歴史的な美術作品を、目の当たりに出来るなんて、こんなに素晴らしいことはない。今まで教科書でしか見たこと無い作品が、つぎつぎと、直接、肉眼で観賞できるなんて、夢の世界ではない現実なのだ。しかし、中世のパリなんて肥タンゴの街で、臭気に溢れ、世界中の何処よりも汚い街だった。マリアテレサの亡霊が蠢き、呪われた、お上りさんだけが楽しめる街なのだ。ほんとに美術館を除いては何物ものこらない、これがパリなのだ。
パリはそれほど素晴らしいだろうか。ホントに芸術家の天国なのだろうか。モンマントルの丘の上には、いつもながら三文画家(失礼)が集まっていた。芸術の勉強なんてどのようにするのだろうか?やはり芸術家の集団の中にいれば自然と上達するのだろうか?ネコも杓子も海外旅行する時代パリ帰りだけでは箔がつかないよね。高い値段の似顔絵かいていて腕が上がるとも思えないのだが。まあこれは生活する手段、貧乏する中で芸術も生まれるのならいたしかたないか?ほんの一杯の安酒だけで、数時間も議論する、紫煙の咽ぶ中、肺ガンにならないだけでも、めっけの幸いだ。
日本人旅行者と見れば、寄ってたかり、法外なガイド料をせしめる。これもまあいいっか、お国のために芸術の勉強なさっているのだ。彼らには農協の田舎モンめがと映るに違いない。

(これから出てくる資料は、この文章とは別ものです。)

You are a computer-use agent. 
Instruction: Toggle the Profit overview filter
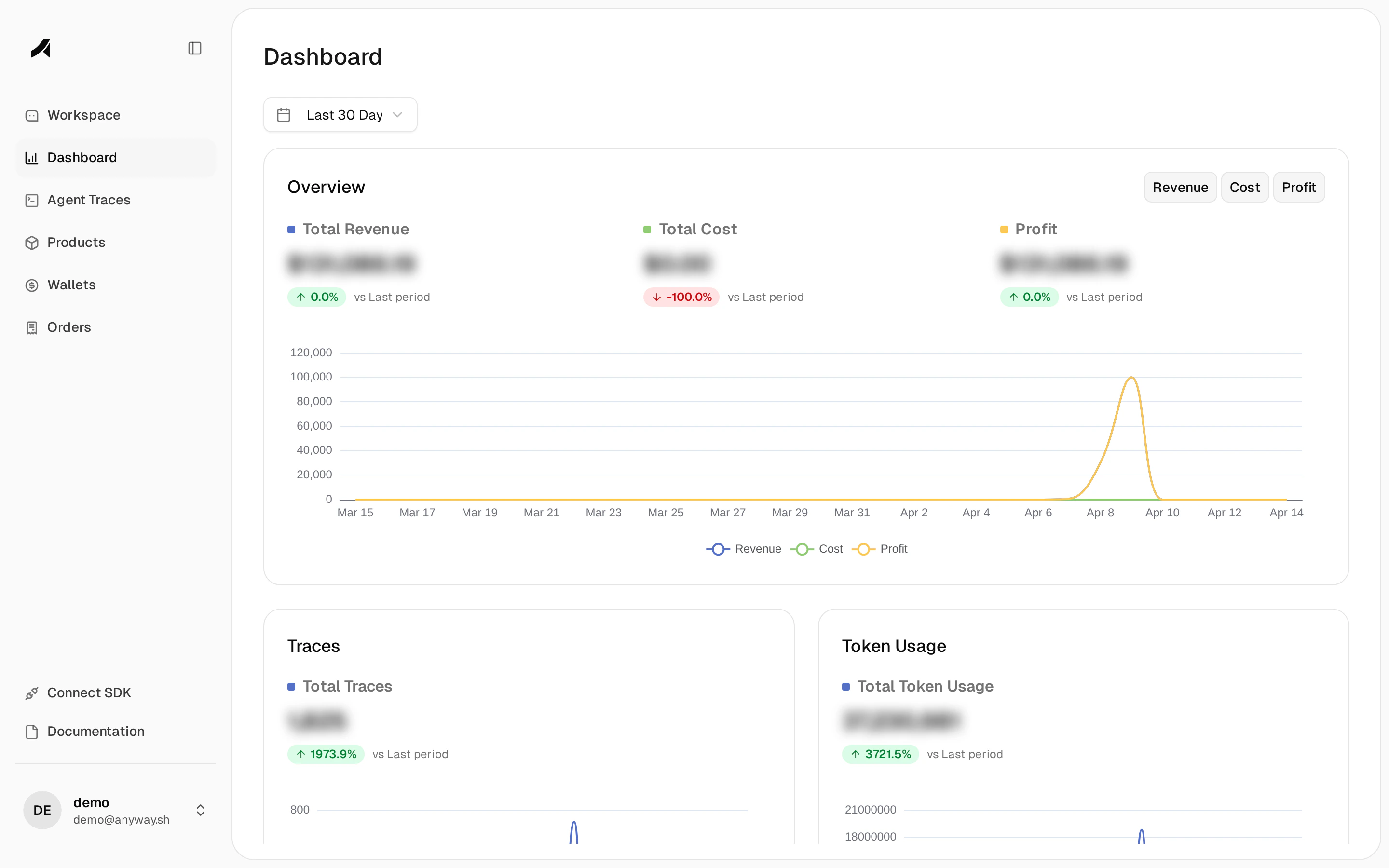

腹巻きにたっぷりと入れているだけで、常識のない、無知マルだし、のドン百姓どもめと、後ろ向いて舌を出してござる。どっちがノルマルで、どっちがアブノルマルか知れたものでない。お国の御母様が泣いておられるのを御存知かな。
ホントに芸術家かぶれなんて始末に負えない。バックパッカアーのほうがよっぽどまあしだ。変に理屈をコネ、批評、批判はするが、自分自身はなにも書けない。悔しかったら古壁(佐伯祐三)の一枚でも書いたらどないや。
パリも一歩郊外に飛び出せば、落ち着いた田舎町、何とも云えない味わいがある。田舎の風格なんてこんなに素晴らしいものなのだろうか。フランスの良さはやはり田舎に限る。田舎がフランスを代表する。フランスは農業国、農業立国なのだ。5〜60cmの高さの何処までもつずく葡萄棚、ボルドーの村にフランスを見つけた。